* [DIRECTIONS] With pictures excluded, repeat exactly the lines from the one containing "Viewport: 877px width, 476px height." through the last line of the material below.

(DATASET ENTRIES begins)

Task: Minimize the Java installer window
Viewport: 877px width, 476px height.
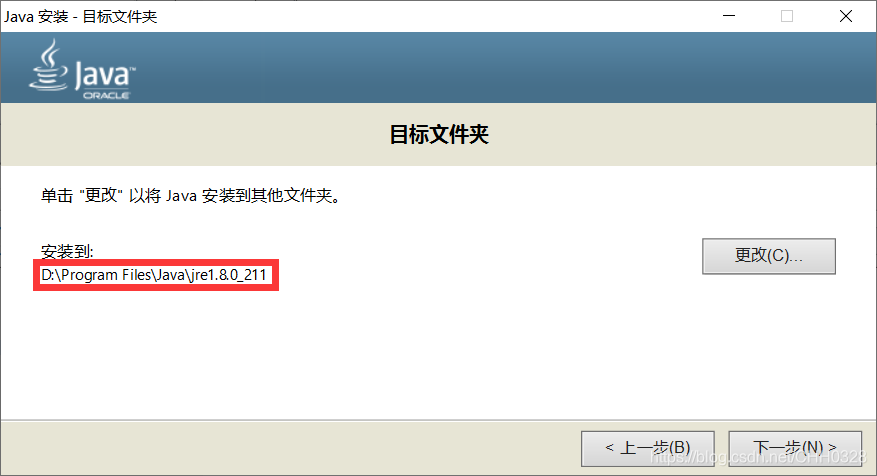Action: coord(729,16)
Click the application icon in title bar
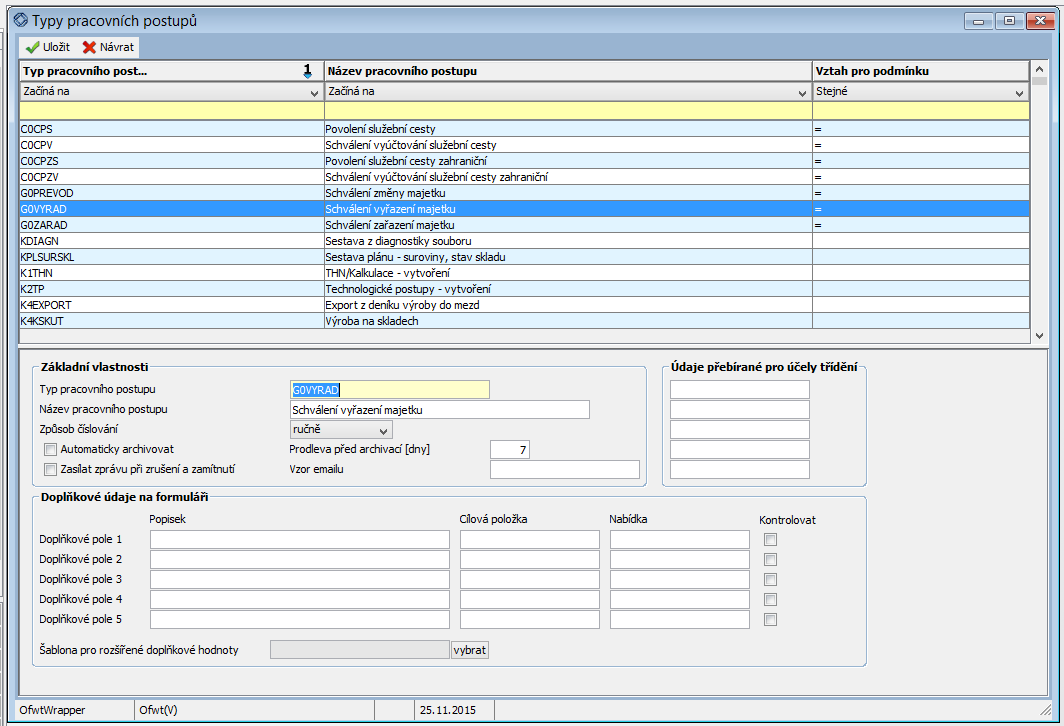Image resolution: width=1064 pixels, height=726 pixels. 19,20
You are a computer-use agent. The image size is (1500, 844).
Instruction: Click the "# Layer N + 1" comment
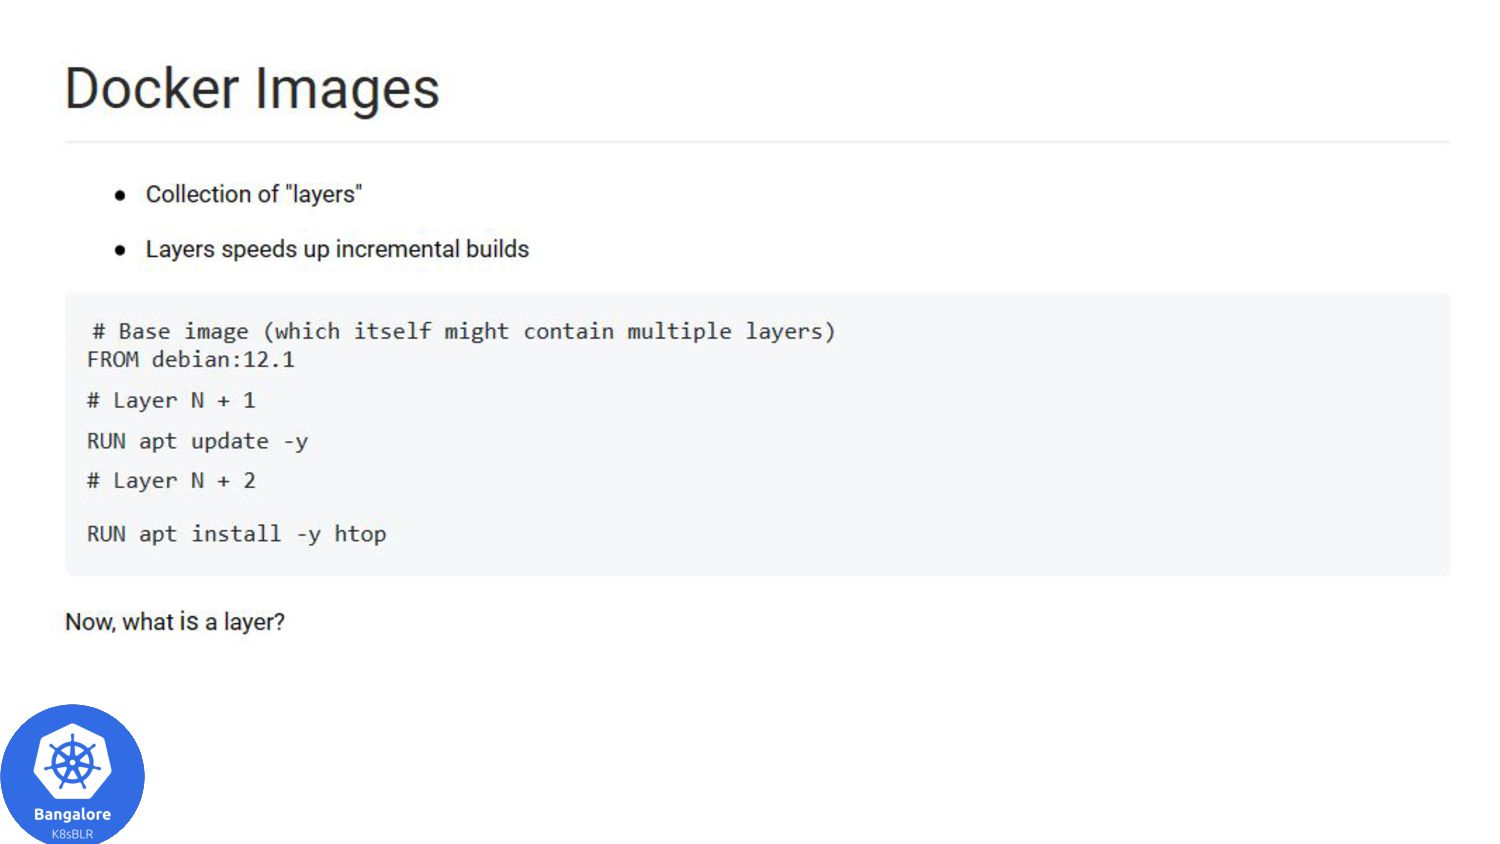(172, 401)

(DATASET ENTRIES ends)

* [YOUR SOLUTION]
Viewport: 877px width, 476px height.
Action: coord(729,16)
Click the application icon in title bar
Image resolution: width=1064 pixels, height=726 pixels. 19,20
You are a computer-use agent. The image size is (1500, 844).
Instruction: Click the "# Layer N + 1" comment
(172, 401)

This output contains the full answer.